**TASKS AND EXERCISES:**
[1] Reproduce the passage of the Beewise article from "Specifically, the wooden" to "paradise and contaminants." word for word.
[2] According to the Beewise article, which kinds of bees make up a colony?

**EXTRACTED TEXT:**
---+---

BIG BUZZ

Can Start-Up Nation save the bees?

Nurtured by Israel’s entrepreneurial culture, a new company takes aim at colony collapse disorder

If you hail from the biblical Land of Milk and Honey, it might seem like the height of chutzpah to want to reengineer the beehive. But if you’re a savvy serial entrepreneur like Saar Safra, and you’re steeped in Israel’s start-up nation ethos, a better beehive may be a business sweet spot. “You walk in the streets here, and you see people everywhere building their next startup,” said Safra, CEO of Beewise, which makes robotic beehives powered by artificial intelligence. “The cost of failure is nonexistent. You go to work for one of the large corporations and get back to work on your next idea.”

That atmosphere inspired Safra to think outside the box.

Specifically, the wooden box that’s known as a beehive, and that hasn’t changed in 150 years. For most of that time, the box served its purpose — housing a colony of bees, which consists of a queen and up to 100,000 workers and drones. The United States Department of Agriculture puts the percentage of the world’s food supply that depends on pollination by insects or animals at a third, and states that the global numbers of such pollinators are declining due to habitat loss, diseases, paradise and contaminants.

These factors are behind “colony collapse disorder,” or the phenomenon that occurs when the majority of worker bees disappear, which beekeepers worldwide started to notice in the early 2000s. In some parts of the world the problem has become less severe, but in the United States, losses remain high.

The old-fashioned wooden beehive isn’t equal to these challenges, Safra said, which is why he ended up cofounding Beewise. Another reason: His wife informed him about five years ago that it was time, after almost two decades abroad, to move back to Israel, which left him between jobs.

Safra had lived in Seattle for most of his adult life and was entrenched in the city professionally and personally. He’d served as a board member of the Jewish Day School of Metropolitan Seattle. He’d cofounded Uprise, a fundraising platform focused on causes, not politicians, and worked for Microsoft when it acquired a digital advertising company where Safra had built a 30-person department. “I was plugged in,” he said. “Then I got to Israel and I saw how a country prioritizes startups.”

When he first arrived, however, he had no connections with which to restart his career, so he decided to do some pro-bono advising for early stage startups to start building a professional network. One of those startups had been founded by a beekeeper insistent that he could build a better beehive.

Safra quickly realized this was his next project, having already been involved in the building of five other companies.

“By company number six you have an idea of what you want to do,” he said. “This was the most important and impactful thing.”

He co-founded Beewise in 2018, and received early funding from both the government of Israel and the European Union.

“We started raising venture capital and didn’t need that funding anymore, but we were dependent on it,” he said.

Beewise was founded amid a surge in Israeli climate tech company launches that started in 2014, peaked in 2016 and is still going strong, according to an Oct. 21 report from the Israeli Innovation Authority and PlanetTech, a nonprofit supporting Israeli climate technology. About 10% of the high-tech companies established in Israel in 2020 develop climate technologies, the report said.

---+---

**DATA EXTRACT:**
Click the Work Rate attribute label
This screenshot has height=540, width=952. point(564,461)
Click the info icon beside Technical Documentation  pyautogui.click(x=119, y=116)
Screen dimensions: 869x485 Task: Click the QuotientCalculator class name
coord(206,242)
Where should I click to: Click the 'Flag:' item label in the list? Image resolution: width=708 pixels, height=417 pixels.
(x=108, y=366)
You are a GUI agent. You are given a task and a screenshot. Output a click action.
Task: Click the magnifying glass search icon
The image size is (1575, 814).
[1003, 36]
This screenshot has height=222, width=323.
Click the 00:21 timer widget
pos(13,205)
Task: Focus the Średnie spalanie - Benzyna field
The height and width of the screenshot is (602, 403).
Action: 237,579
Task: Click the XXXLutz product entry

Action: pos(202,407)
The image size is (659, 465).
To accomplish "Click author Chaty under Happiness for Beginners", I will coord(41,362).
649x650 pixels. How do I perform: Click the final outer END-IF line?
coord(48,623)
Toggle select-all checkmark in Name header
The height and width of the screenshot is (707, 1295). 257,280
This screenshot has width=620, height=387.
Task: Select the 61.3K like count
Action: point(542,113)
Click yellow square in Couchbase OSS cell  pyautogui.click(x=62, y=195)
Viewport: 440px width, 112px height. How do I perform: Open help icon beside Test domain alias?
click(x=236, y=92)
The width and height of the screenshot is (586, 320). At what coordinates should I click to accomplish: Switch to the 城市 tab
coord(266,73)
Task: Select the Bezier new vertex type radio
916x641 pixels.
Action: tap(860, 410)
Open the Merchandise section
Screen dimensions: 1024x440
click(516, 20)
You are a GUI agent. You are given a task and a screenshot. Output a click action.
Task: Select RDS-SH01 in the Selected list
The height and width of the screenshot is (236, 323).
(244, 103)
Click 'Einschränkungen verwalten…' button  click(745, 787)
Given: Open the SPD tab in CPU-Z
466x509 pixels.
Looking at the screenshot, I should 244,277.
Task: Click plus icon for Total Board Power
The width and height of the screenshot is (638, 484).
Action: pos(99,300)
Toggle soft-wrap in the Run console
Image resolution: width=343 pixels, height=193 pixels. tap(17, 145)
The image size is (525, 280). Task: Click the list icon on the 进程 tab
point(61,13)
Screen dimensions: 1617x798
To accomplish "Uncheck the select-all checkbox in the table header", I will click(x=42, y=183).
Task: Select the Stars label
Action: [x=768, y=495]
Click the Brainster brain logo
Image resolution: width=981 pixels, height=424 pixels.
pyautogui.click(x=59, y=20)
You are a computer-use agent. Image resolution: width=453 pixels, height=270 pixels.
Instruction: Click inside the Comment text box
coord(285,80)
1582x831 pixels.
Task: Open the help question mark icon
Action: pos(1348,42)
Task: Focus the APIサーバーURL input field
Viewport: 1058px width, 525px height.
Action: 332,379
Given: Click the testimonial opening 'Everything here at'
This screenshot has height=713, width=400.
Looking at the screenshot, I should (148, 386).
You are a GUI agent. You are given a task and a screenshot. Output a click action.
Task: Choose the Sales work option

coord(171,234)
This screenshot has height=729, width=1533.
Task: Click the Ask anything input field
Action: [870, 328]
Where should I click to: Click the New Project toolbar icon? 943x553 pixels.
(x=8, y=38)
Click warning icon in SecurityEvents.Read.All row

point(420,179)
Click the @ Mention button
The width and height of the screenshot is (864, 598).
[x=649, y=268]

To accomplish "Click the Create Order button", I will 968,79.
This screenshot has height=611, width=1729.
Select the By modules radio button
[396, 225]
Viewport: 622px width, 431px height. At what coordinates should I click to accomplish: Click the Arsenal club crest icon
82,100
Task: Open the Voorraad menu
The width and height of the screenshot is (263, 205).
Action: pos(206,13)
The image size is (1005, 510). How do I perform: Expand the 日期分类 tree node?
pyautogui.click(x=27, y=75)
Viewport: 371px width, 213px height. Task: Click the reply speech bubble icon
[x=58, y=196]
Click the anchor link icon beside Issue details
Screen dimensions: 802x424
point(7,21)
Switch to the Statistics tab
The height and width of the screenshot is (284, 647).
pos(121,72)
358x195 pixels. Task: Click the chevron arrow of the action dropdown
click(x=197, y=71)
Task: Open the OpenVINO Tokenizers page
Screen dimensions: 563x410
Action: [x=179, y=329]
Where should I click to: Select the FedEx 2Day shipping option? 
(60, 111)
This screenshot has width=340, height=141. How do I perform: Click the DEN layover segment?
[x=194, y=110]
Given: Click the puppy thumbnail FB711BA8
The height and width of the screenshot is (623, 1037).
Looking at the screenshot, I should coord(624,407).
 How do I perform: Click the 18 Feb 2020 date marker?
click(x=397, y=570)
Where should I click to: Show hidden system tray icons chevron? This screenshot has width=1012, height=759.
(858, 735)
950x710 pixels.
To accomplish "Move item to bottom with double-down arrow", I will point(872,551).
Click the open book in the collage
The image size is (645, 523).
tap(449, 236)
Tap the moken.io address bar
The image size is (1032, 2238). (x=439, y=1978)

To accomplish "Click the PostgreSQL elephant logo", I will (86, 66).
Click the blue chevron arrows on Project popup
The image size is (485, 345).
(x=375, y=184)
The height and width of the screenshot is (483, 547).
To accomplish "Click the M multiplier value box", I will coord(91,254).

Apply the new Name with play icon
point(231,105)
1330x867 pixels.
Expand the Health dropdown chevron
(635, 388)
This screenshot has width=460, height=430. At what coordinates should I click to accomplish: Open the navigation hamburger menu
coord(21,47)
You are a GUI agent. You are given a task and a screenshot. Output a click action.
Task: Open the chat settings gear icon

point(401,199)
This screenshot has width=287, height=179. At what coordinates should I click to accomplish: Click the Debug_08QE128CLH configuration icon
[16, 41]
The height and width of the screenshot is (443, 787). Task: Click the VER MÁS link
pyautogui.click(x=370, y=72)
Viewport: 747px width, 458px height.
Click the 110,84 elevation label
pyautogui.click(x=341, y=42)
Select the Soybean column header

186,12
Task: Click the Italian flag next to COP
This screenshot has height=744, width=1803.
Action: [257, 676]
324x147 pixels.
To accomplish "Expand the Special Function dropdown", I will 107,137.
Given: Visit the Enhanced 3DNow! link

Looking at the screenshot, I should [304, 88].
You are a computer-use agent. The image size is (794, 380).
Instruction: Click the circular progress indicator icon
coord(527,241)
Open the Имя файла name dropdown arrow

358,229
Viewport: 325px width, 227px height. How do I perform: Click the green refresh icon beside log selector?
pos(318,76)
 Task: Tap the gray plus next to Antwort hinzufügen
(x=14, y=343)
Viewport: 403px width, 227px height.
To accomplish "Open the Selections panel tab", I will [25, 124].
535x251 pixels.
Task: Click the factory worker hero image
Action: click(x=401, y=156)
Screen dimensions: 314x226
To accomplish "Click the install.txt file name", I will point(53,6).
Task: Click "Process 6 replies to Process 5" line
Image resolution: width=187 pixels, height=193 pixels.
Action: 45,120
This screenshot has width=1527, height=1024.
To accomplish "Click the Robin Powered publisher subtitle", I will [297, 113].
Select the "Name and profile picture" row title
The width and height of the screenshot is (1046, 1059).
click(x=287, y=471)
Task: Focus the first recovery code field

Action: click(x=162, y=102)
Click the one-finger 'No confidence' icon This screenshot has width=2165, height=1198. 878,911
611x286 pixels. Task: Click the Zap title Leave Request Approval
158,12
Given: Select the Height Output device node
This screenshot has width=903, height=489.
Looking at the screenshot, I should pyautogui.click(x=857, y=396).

---+---

**RESPONSES IN ORDER:**
[1]
Specifically, the wooden box that’s known as a beehive, and that hasn’t changed in 150 years. For most of that time, the box served its purpose — housing a colony of bees, which consists of a queen and up to 100,000 workers and drones. The United States Department of Agriculture puts the percentage of the world’s food supply that depends on pollination by insects or animals at a third, and states that the global numbers of such pollinators are declining due to habitat loss, diseases, paradise and contaminants.

[2]
- a queen
- workers
- drones